The Duke of Buckingham's Light Infantry is a fictional regiment of the British Army depicted in a series of historical novels by John Mackenzie. They are nicknamed "The Sky Blues" from their sky-blue facings. They bear the chained-and-collared Swan badge of the Mandeville family superimposed over the Bugle badge of the Light Infantry as their cap badge.

History of the Regiment
It was raised and founded in 1685 as Buckingham's Foot by John Villiers, the Duke of Buckingham, by order of King James II. It served in the War of the Spanish Succession (1701–1714) and fought at the Duke of Marlborough's victories of Blenheim, Ramillies, Oudenarde, and Malplaquet.

It was renamed Villier's Foot when it was commanded by Major-General Sir Ambrose Villiers, a colonel from 1742 to 1748. It served in the War of the Austrian Succession (1740–1748) at Dettingen and Fontenoy. It then returned home to battle the Young Pretender's forces at the battles of Falkirk and Culloden in 1746. They served in the Seven Years' War (1754–1763) in North America as part of General Braddock's Expedition (1755) and was part of General Wolfe's Expedition to Quebec (1759). They later returned to America in 1772, serving in the Revolutionary War from 1775 to 1783. They afterwards spent time in India.

They were called back to England from India in 1808. Now called The Buckinghamshire Regiment, the Sky Blues were selected as one of Sir John Moore's Light Infantry corps. They spent the next six years battling the French in Portugal and Spain, winning the battle honours of Corunna, Talavera, Busaco, Fuentes D’Onoro, Ciudad Rodrigo, Badajoz, Salamanca, Vittoria, and the Pyrenees.  They were among the regiments that served at the Battle of Waterloo (June 16–19, 1815).

In 1855 the regiment, with its modern title of The Duke of Buckingham's Light Infantry, embarked for the Crimean War (1853–1856). Following the mayhem of the battles of The Alma and Inkerman, the Sky Blues were sent straight into the Indian Mutiny (1857). A spell on the North-West Frontier at the end of the century combating the Afghan tribes, prepared the regiment for the ordeal of the Second Boer War in 1899. At the outbreak of the Great War in 1914 The Duke of Buckingham's Light Infantry was involved in the great retreat from Mons to the Aisne and the desperate First Battle of Ypres. 
Despite its losses the regiment raised fifteen battalions from the county of Buckinghamshire and boasted that at least one took part in every battle of the war. The Second World War saw the two regular battalions serve on different fronts. The First Battalion fought at Dunkirk (1940) while the Second Battalion fought the Italians in the Western Desert (1940).

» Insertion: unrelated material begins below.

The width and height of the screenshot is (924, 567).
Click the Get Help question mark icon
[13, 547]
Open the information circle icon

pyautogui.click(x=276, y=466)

The regiment's most recent battle honour was won in the Falklands in 1982.

Notable Commanders
The Colonel of the regiment from 1742 to 1748 was Major-General Sir Ambrose Villiers, a nephew of the eighth Duke of Buckingham. He has been with the regiment since he was a young Ensign at the Battle of Malplaquet (1709). He commanded a company in the regiment (indicating at least Captain's rank) during the Jacobite rising of 1715.

References
Volume One: The Swan on the Buglehorn
Volume Two: Gideon's Sword Bearers – Covers the Battle of Dettingen (1743) and Battle of Fontenoy (1745) against the French and the Battle of Falkirk (1745) and Battle of Culloden (1746) against Bonnie Prince Charlie's Scottish Jacobite Army.

Historical Errors 
The 2nd Duke of Buckingham (1628–1687) was named George Villiers, not John Villiers. His older brother Charles died a few years after being born and George had no other surviving male siblings.
George Villiers was the 2nd (and last) Duke of Buckingham in the Villiers line. He might have meant John Sheffield, 1st Duke of Buckingham and Normanby (1648–1721), who would have been alive during the novel's timeframe.